◆ **Directions**
Going down the listing below, print exactly each line from the one with "1600x706 pixels." up to and including the one with "Click the banner's UPreviews wordmark text", and skip the rest.

◆ **Records supplied**
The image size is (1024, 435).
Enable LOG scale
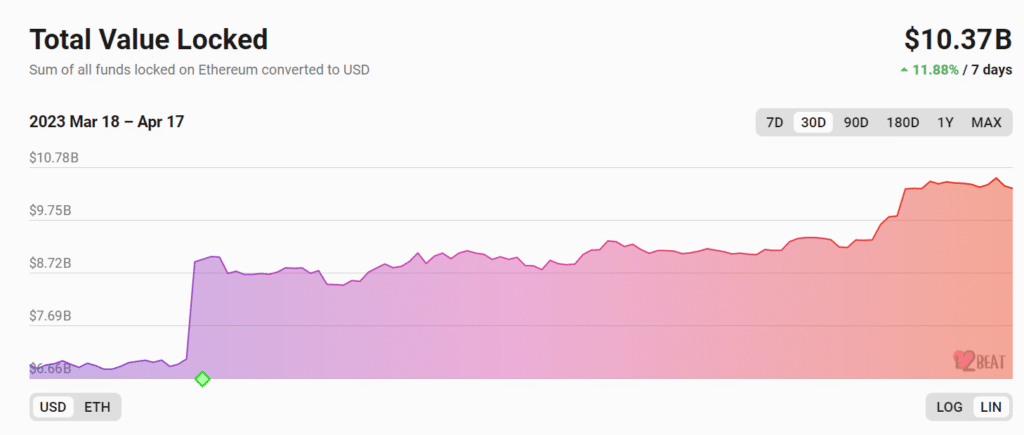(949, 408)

--

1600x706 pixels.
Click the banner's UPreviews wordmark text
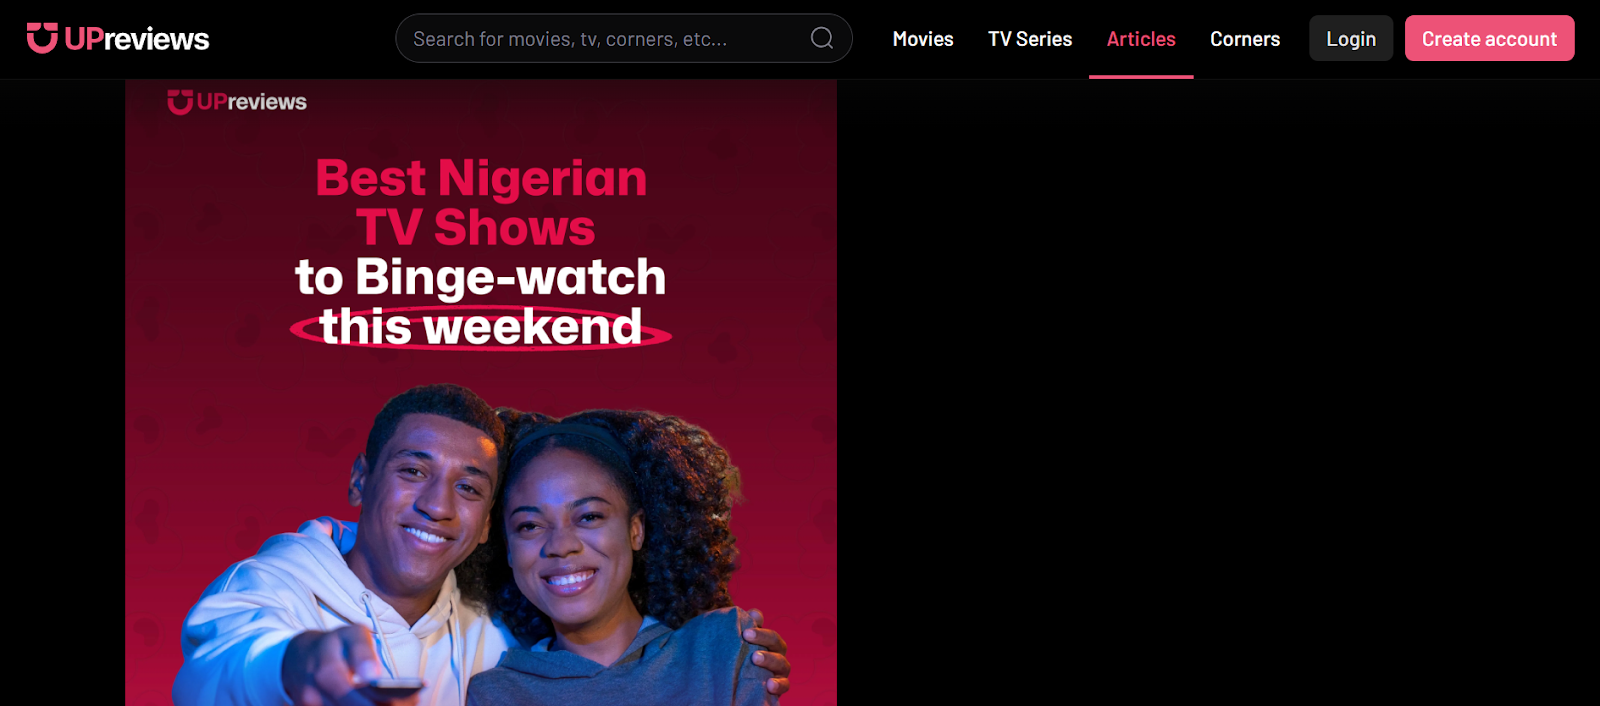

◆ **Your solution**
1600x706 pixels.
Click the banner's UPreviews wordmark text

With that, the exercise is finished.